Michigan Consumer Sentiment Shows First Post-Election DropBy
Partisan divide is sharpest on record, survey chief says
Independents lean toward optimism, supporting broader index
Consumer confidence fell for the first time since November’s election, as party lines divided Americans following a boost in enthusiasm for economic policies under President Donald Trump.
The University of Michigan said Friday that its final index of sentiment for February dropped to 96.3 from January’s 98.5, which was the highest since 2004. That compares with the median projection of 96 in a Bloomberg survey and a preliminary reading of 95.7.
While confidence is still above pre-election levels, Democrats and Republicans are sharply divided on whether they expect a boom or bust, with independent voters leaning more toward optimism in a boost for the broader gauge, according to the survey. Democrats were also more positive than Republicans on their current financial situation; the opposite was the case for year-ahead views of finances.

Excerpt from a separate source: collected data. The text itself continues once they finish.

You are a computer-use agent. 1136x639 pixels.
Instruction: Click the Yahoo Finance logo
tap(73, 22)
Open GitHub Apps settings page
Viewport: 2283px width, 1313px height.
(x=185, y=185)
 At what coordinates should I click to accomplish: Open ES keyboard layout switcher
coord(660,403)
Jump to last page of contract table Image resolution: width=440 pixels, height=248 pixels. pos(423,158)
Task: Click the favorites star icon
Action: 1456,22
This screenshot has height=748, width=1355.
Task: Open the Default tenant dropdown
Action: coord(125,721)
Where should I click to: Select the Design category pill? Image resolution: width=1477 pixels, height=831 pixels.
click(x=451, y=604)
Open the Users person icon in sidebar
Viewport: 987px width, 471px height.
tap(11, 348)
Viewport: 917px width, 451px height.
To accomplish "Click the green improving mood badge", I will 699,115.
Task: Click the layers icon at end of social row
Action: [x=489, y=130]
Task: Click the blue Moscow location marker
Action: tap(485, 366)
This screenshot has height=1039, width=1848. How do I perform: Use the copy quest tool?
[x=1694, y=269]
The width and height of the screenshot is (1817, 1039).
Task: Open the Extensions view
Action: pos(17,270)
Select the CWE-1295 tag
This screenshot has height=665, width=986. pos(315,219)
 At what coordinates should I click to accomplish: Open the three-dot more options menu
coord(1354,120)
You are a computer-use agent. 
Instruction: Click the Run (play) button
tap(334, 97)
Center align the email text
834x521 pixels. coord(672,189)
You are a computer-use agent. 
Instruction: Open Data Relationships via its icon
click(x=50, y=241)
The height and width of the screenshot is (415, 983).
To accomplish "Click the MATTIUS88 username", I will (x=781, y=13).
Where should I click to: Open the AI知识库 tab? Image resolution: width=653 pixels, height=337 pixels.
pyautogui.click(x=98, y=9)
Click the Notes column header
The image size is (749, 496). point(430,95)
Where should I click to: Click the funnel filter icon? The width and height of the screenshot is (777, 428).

“We’ve never recorded such a divide in our data,” with some questions going back to the late 1940s, Richard Curtin, director of the consumer survey, said on a conference call. “I can’t imagine confidence going much higher” given that economic-growth forecasts are generally in the “low 2 percent range.”
Economists’ estimates for the sentiment index ranged from 95 to 98.
The current conditions index, which measures Americans’ perceptions of their personal finances, rose to 111.5 from 111.3 in the prior month. The preliminary reading was 111.2.
The gauge of expectations six months from now dropped to 86.5 from 90.3 in January, and compared with a preliminary February measure of 85.7.
Respondents expected the inflation rate in the next year will be 2.7 percent, compared with 2.6 percent in the January survey. Over the next five to 10 years, they project a 2.5 percent rate of price growth, after 2.6 percent in the prior month.